[42142] in bugtraq
FogBugz Cross Site Scripting Vulnerability
daemon@ATHENA.MIT.EDU (M.Neset KABAKLI)
Thu Jan 12 17:49:01 2006
Message-ID: <20060112110447.2917.qmail@mail.securityfocus.com>
From: "M.Neset KABAKLI" <neset@wakiza.com>
To: <bugtraq@securityfocus.com>
Date: Thu, 12 Jan 2006 13:15:03 +0200
MIME-Version: 1.0
Content-Type: text/plain;
charset="US-ASCII"
Content-Transfer-Encoding: 7bit
I.Vulnerability
FogBugz Cross Site Scripting Vulnerability
II.Vendor
Fog Creek Software (www.fogcreek.com)
III.Affected Systems
- FogBugz (<= 4.029)
IV.About
FogBugz is a complete web based project management system for software
teams.

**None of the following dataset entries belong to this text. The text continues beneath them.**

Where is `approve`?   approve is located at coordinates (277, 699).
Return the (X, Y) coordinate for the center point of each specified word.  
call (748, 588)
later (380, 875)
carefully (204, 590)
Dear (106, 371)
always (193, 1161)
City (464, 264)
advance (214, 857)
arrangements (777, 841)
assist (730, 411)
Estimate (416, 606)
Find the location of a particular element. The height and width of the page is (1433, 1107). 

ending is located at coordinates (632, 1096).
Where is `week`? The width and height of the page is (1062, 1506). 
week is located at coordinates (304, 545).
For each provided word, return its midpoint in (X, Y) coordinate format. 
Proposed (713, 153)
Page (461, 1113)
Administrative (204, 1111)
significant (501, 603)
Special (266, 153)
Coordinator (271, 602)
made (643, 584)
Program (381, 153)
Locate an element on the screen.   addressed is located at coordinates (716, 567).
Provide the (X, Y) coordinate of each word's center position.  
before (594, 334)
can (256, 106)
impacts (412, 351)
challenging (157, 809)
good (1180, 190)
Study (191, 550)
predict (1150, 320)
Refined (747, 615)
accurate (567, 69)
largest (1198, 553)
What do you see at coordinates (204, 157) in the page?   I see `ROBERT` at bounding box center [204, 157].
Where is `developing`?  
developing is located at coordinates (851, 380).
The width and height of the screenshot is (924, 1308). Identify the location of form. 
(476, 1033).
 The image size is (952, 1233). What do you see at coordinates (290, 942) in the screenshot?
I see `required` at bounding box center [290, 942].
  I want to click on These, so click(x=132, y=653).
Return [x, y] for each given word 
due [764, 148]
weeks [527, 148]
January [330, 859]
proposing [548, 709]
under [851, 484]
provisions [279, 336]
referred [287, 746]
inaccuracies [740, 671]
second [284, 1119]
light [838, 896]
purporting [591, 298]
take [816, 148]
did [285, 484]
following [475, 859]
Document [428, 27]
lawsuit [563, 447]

Designed by Joel Spolsky of Joel on Software fame (www.fogcreek.com).
V.Description
An attacker is able to inject HTML and client-side script codes to FogBugz
login page by modifying dest variabe. An example crafted link can be found
below.
VI.Exploit
http://[fogbugz.example.com]/default.asp?pg=pgLogon&dest=[XSS]
VII.Vulnerability Status
- Vulnerability discovered on 2005-12-11.
- Vendor notified on 2005-12-13.
- Patch released on 2005-12-13.
VIII.Credits
M.Neset KABAKLI, Wakiza Software Technologies (www.wakiza.com).